The first result of the analysis of high IOP DBA/2J mice compared with ones with a high IOP-BCCAO combination is that the effect of IOP to the ON is by far predominant. ON in some animals with high IOP developed total atrophy whereas mice with BCCAO alone showed only mild damage to the ON. Second, the study shows large interindividual variation of ON atrophy in the DBA/2J mouse model,23 62 obscuring a possible additional effect of perfusion damage. A postulated multiplying effect of the two impairing mechanisms could not be shown. The only hint towards an addition effect of BCCAO in combination with high IOP might be the higher rate of mice with total ON atrophy within the combined group (n=3 vs n=1), although IOP measurements were not significantly different in both groups.

RGC loss in DBA/2J mice starts between 8 and 9 months of age and is prevalent in the majority of mice older than 10.5 months.23 One might argue that an additional effect of BCCAO might be visible in an earlier stage of ON atrophy. The rationale behind the idea to choose old DBA/2J mice was that disturbed perfusion has been shown in humans mostly in progressive advanced glaucoma. Therefore, the time point of sacrifice has been chosen where a significant RGC loss can be observed in nearly all mice.

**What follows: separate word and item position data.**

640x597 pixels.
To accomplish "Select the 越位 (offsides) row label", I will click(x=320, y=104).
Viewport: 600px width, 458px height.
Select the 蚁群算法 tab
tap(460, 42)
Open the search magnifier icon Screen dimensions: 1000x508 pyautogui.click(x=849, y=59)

The findings of a missing or only small worsening effect of BCCAO on pressure-related ON damage in DBA/2J mice can be seen analogously in the clinical situation of glaucoma patients. Patients with high IOP show faster progression rates compared with patients with NTG63 indicating a larger impact of IOP on the ON compared with a suspected vascular effect.

A limitation of our study is that the reperfusion damage was an irrevocable one-time event. In order to evoke a glaucoma like situation, a repeated hypoperfusion, reperfusion damage would better reflect the disease condition. This might be a major limitation considering possibly mild hypoperfusion, reperfusion events in humans over years to decades. Additional in humans with progressive NTG, a disturbed autoregulation in small blood vessels has been described,64 making the subject more sensitive to mild fluctuations in IOP and/or blood pressure, which can’t be imitated in an animal model. The same applies to the microenvironment of the ON. In humans with glaucoma, the physiological surrounding of the ON might be different compared with healthy subjects or animals. For example, an increased retinal venous pressure has been described in glaucoma patients,65 which might affect the perfusion of the ON directly.

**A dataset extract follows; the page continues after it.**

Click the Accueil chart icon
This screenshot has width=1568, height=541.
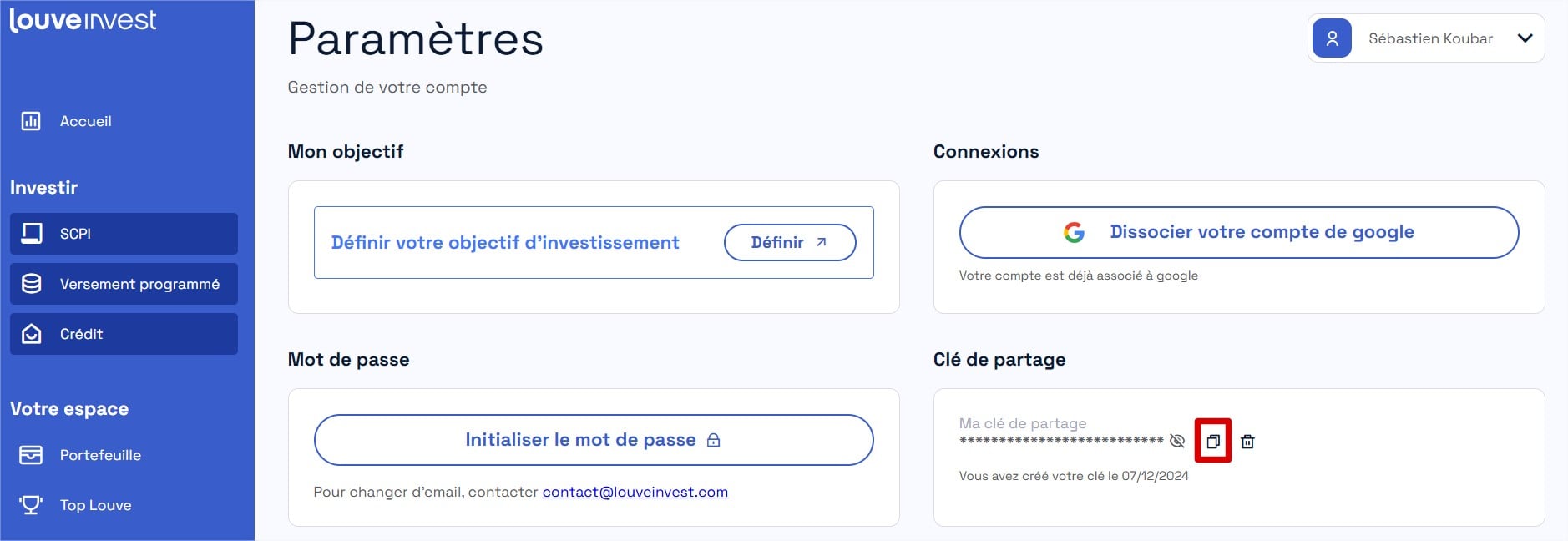(31, 121)
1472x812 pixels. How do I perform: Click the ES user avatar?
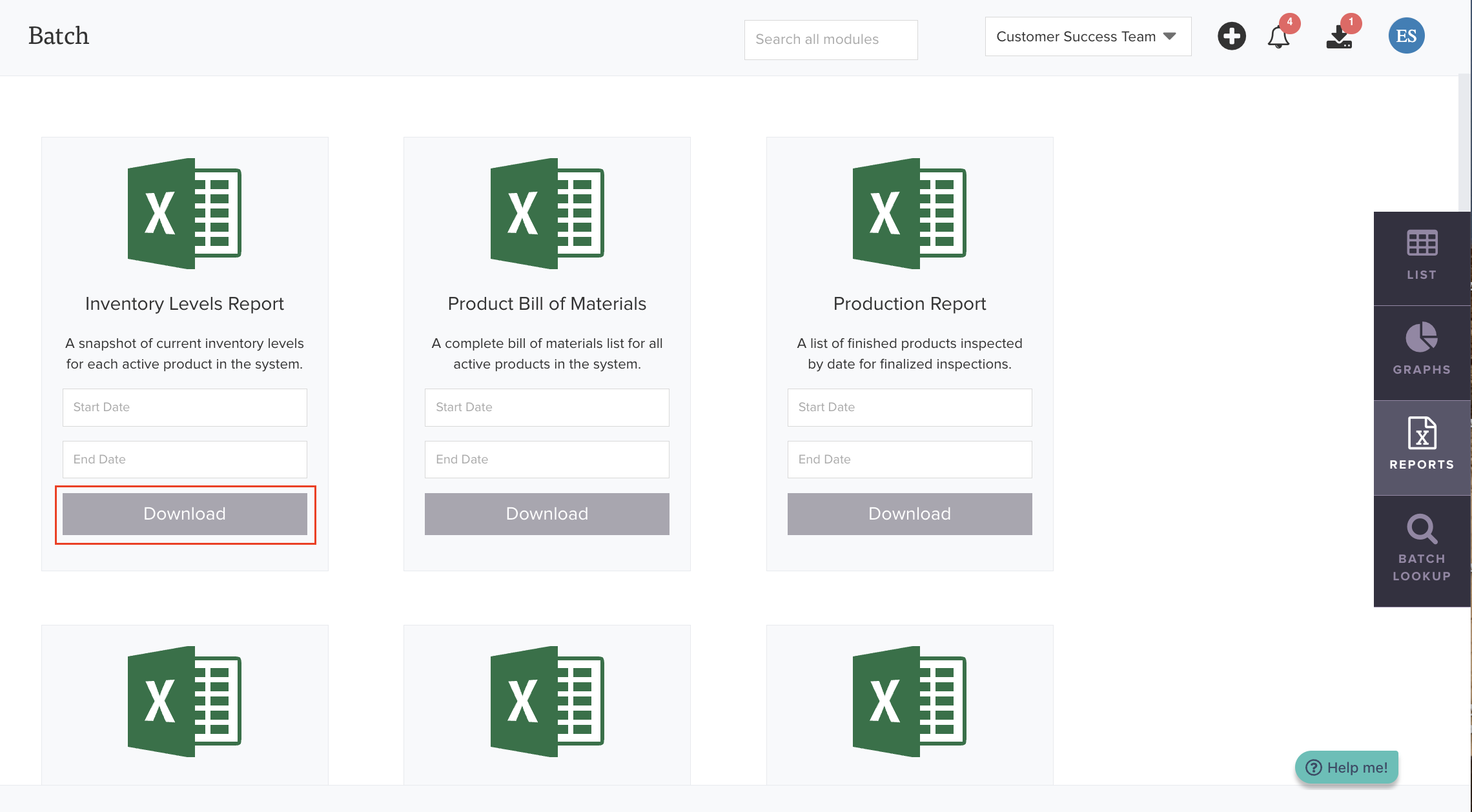(x=1406, y=36)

Another limitation of this study is, as previously mentioned, the large interindividual variation of ON damage in the DBA/2J glaucoma model. In the present experimental setting the IOP DBA/2J effect on the ON structure was significantly greater than the one of BCCAO which made it practically impossible to discriminate the much smaller additional effect of the latter. Even a much higher number of animals would not have clarified the results regarding the tremendous variability within groups. A dedicated investigation would be appropriate to illuminate the high variability under the given experimental context. The use of ERG in this model would have been helpful to see early and possibly additional changes of BCCAO and IOP in the period before sacrifice. In order to simulate the situation in humans, a longer ischaemia time was not attempted as a stroke was not the aim of the study. Finally, while the DBA/2J mouse model is well described, the glaucoma pathway in humans might be different from this model and the extrapolation to humans might be limited.

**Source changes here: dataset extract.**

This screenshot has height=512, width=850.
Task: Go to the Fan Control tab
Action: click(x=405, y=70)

In conclusion, this study, based on an unbiased stereology, shows that a mild hypoperfusion, reperfusion damage to the mouse forebrain leads to axon atrophy within the ON. The DBA/2J mouse model of elevated IOP leads to a striking morphological and unbiased morphometrical damage of the ON structure, with large interindividual variation. The effect of a combination of hypoperfusion, reperfusion damage with high IOP is obscured by this large variation as well as by the much higher impact of IOP.

Further studies are needed to investigate the effect of possibly repeated perfusion/reperfusion damages to the glaucoma mouse ON at different time points.